--- DATA TO PROCESS ---

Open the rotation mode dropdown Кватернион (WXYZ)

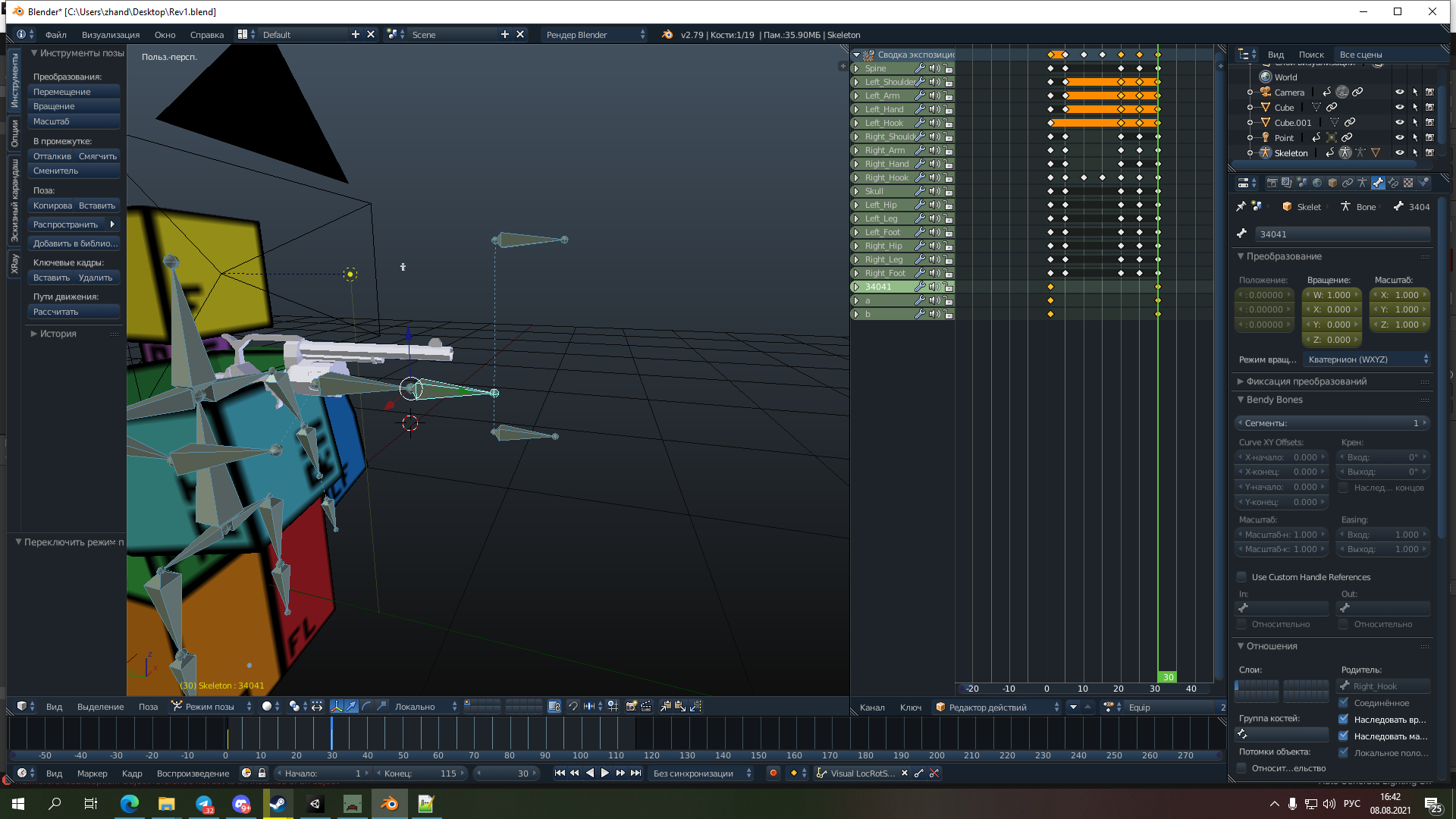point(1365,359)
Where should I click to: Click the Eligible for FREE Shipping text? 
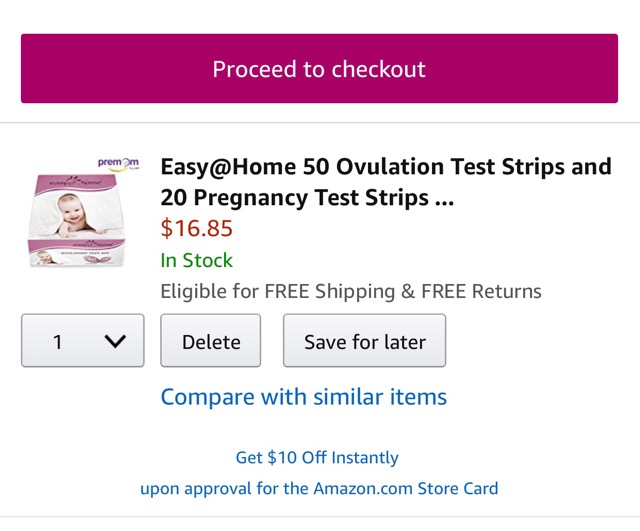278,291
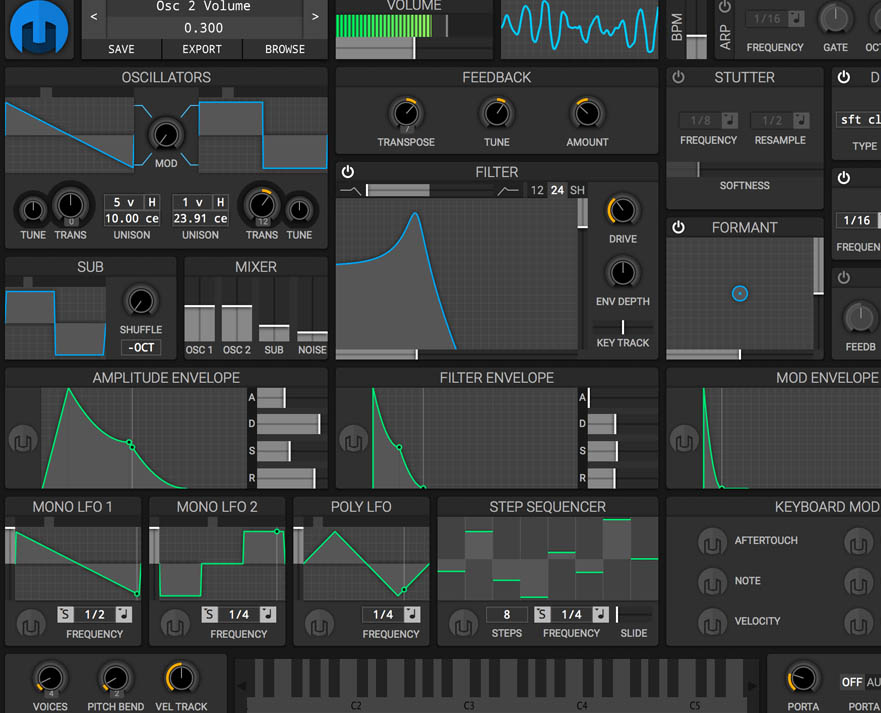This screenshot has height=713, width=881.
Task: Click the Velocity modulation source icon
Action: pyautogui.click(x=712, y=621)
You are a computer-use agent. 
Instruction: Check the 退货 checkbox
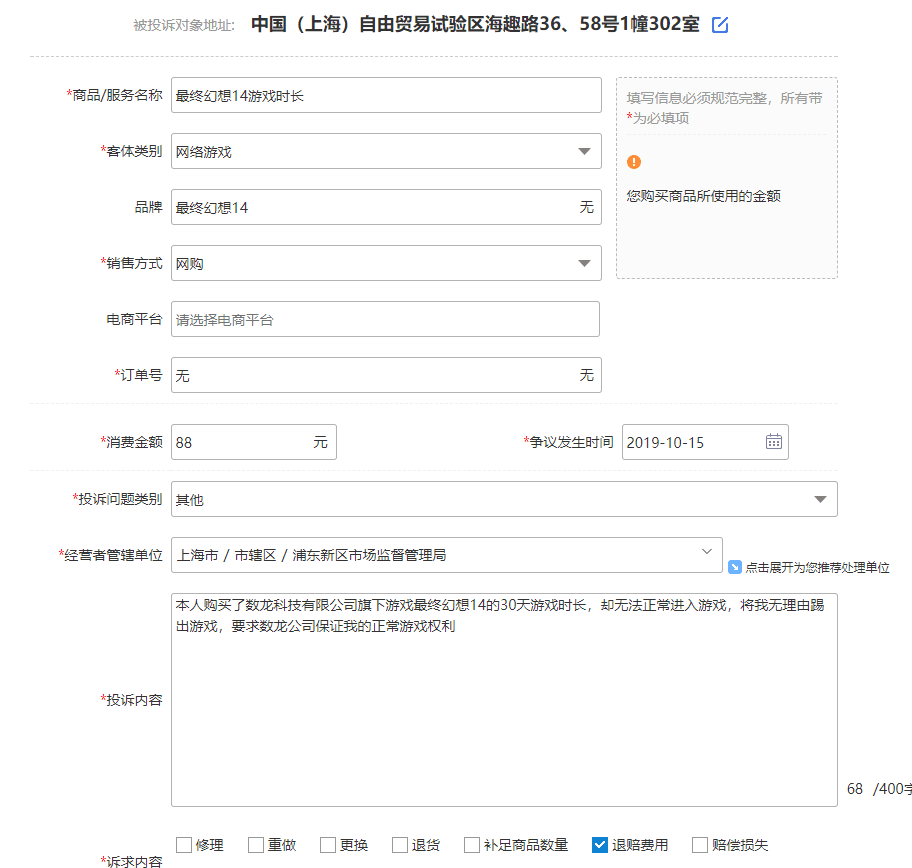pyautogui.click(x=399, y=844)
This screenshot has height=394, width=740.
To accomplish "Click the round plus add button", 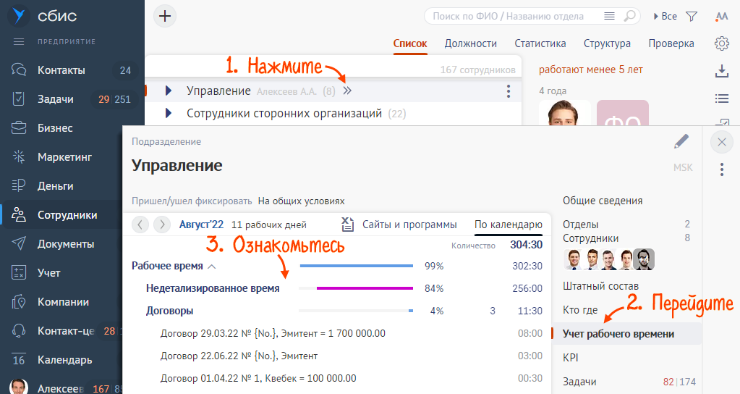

---

WHAT IS NEEDED
Lay out everything from the line containing "Where should I" down to the end of the records as a JSON list of strings, one string per line, with blank lines skipped. Leave the pictures out of the list.

CORRECT ANSWER
[
  "Where should I click to: Click the Eligible for FREE Shipping text? ",
  "278,291",
  "This screenshot has height=713, width=881.",
  "Task: Click the Velocity modulation source icon",
  "Action: pyautogui.click(x=712, y=621)",
  "You are a computer-use agent. ",
  "Instruction: Check the 退货 checkbox",
  "pyautogui.click(x=399, y=844)",
  "This screenshot has height=394, width=740.",
  "To accomplish \"Click the round plus add button\", "
]